More than half the participants were aware that prior approval from the IEC is mandatory before conducting any medical research on human participants, and a majority (82.1%) of the participants were aware of the existence of an IEC, which was higher than the awareness level found in previous studies (4, 5, 6, 7). This could be because of their exposure to medical research projects during undergraduate and postgraduate training in the institute. A majority (82.5%) of the participants disagreed that confidentiality is not an important aspect of treatment.

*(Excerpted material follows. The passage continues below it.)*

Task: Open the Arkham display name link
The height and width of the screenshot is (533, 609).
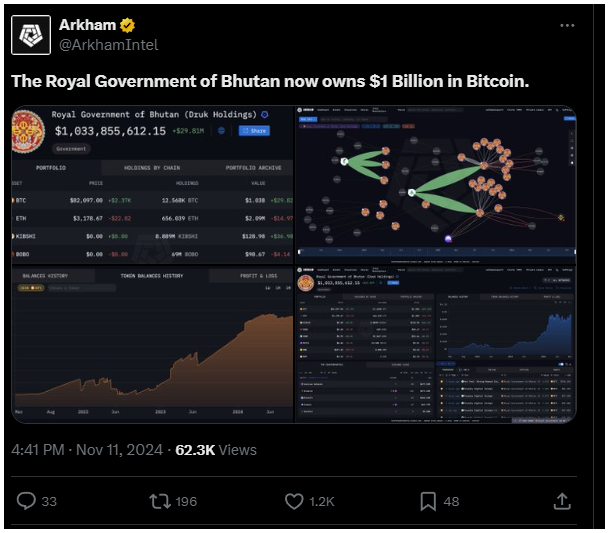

A similar observation (81.3%) was also found among physicians in a study done by Chopra et al (8). More than one-fifth (23%) of the participants had the misconception that physicians are allowed to run their own chemist shops for sale of medicines and surgical appliances. This is an area of concern and needs to be addressed. Almost two-third (61.1%) of the participants were unaware that receiving any monetary grants from the pharmaceutical industry for individual purposes is a violation of the code of conduct for doctors. This further reflects the lack of in-depth knowledge about medical ethics and the influence of pharmaceutical companies. Around 30.4% of the participants agreed that physician-assisted death for terminally ill patient who wished to die is acceptable, similar to the findings in other studies (6, 8).
One limitation of the study is that, during data collection, some participants were busy at their work and so returned the questionnaires late which may reduce the validity of the information provided. There is an urgent need to include practical education about ethics in medical curricula.A test on knowledge of the code of ethics at the time of registration could also be considered.